Russo and Alameda Point Chief Operations Officer Jennifer Ott, who worked with developers to prepare the strategy, said preparing entitlements and an environmental review for the whole site would remove a major stumbling block to developing the Point, and doing it now would allow the city to have the Point ready for development when the economy picks up again. They said a developer is not likely to be willing to help the city pay those costs and even if they were.
Ott said other projects, like Mission Bay in San Francisco, looked poor on paper at first but saw the value of the project improve as work got underway. She and Russo said the prep work would draw developers to the site because providing entitlements and a completed environmental review would provide them highly desired certainty. And Russo said the city will end up paying the entitlement costs whether they move forward with this plan or another to redevelop the base.
Russo said slow absorption rates for multi-tenant commercial buildings – which were hit especially hard by the recession – were dragging down the Point’s financials, though budget estimates showed that a residential project could make money. The three-pronged approach for developing the Point includes areas for homes, commercial development – a major campus user or build-to-suit opportunity is envisioned – and adaptive reuse of existing buildings.
Another expense: A community “wish list” of projects that Russo said the proposed strategy was designed to allow city leaders to discuss with the community.
“If these are the economic facts of life, then really, there’s no future for the base,” Russo said.
He had suggested the city use reserves dedicated specifically to Alameda Point to pay for some or all of the development strategy, an idea Johnson, deHaan and Bonta backed.

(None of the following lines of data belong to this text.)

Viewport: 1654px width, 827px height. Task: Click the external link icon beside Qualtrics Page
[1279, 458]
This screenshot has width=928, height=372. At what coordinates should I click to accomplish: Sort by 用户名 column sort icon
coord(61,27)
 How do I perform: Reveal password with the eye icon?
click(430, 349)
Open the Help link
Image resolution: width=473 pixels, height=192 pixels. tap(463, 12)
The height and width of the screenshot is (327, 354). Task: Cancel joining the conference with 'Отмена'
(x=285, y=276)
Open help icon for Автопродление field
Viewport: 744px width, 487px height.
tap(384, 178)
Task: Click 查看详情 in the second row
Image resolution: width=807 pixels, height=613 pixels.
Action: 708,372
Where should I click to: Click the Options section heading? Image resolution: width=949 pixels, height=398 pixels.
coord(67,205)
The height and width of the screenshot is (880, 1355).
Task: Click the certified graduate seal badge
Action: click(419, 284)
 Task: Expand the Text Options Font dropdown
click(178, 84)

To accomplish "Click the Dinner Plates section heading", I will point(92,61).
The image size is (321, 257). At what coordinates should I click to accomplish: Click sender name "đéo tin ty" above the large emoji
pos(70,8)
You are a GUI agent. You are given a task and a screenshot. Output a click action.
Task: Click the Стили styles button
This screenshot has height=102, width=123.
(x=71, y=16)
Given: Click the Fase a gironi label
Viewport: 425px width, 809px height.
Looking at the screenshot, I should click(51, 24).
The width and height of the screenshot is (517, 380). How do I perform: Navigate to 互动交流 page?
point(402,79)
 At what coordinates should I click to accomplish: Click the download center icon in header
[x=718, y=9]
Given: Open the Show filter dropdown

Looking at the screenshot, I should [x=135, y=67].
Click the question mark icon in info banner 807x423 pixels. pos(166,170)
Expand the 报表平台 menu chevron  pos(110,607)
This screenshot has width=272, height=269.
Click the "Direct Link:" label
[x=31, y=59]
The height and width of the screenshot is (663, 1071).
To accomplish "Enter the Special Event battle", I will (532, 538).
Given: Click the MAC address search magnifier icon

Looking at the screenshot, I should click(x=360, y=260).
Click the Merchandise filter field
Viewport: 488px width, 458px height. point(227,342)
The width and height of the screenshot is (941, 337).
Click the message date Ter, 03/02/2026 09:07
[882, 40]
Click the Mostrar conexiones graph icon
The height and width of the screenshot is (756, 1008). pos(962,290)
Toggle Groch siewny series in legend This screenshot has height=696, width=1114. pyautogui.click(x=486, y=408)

The discussion and vote marked the latest twist in the complicated Point development saga. After the original consortium of developers backed out of developing the project due to a declining economy, a divided council voted to hire SunCal to serve as the master developer for the Point, with Tam, Gilmore and deHaan voting in favor of retaining the Irvine-based developer over other candidates. When that developer asked to go beyond the 2,000 homes contemplated by a community-developed reuse plan, the council balked at asking voters for an exception to development-limiting Measure A needed to make that happen, instead asking SunCal to handle that task.
City leaders subsequently moved back to the 1996 reuse plan, a move that helped them convince the Navy to take the $108.5 million price tag off the Point. Under the deal, the Navy would collect an additional $50,000 per home developed at the Point beyond the 2,000 mark.
But a few months after that, the state’s highest court voted to eliminate California’s redevelopment program, taking with it the city’s ability to use future property taxes to pay some of the infrastructure costs associated with developing the Point, which are estimated at as much as $774 million. City staffers are working with legislators in an attempt to recoup the ability to collect at least some of that money again.
The proposal is slated to come back to the council on June 6.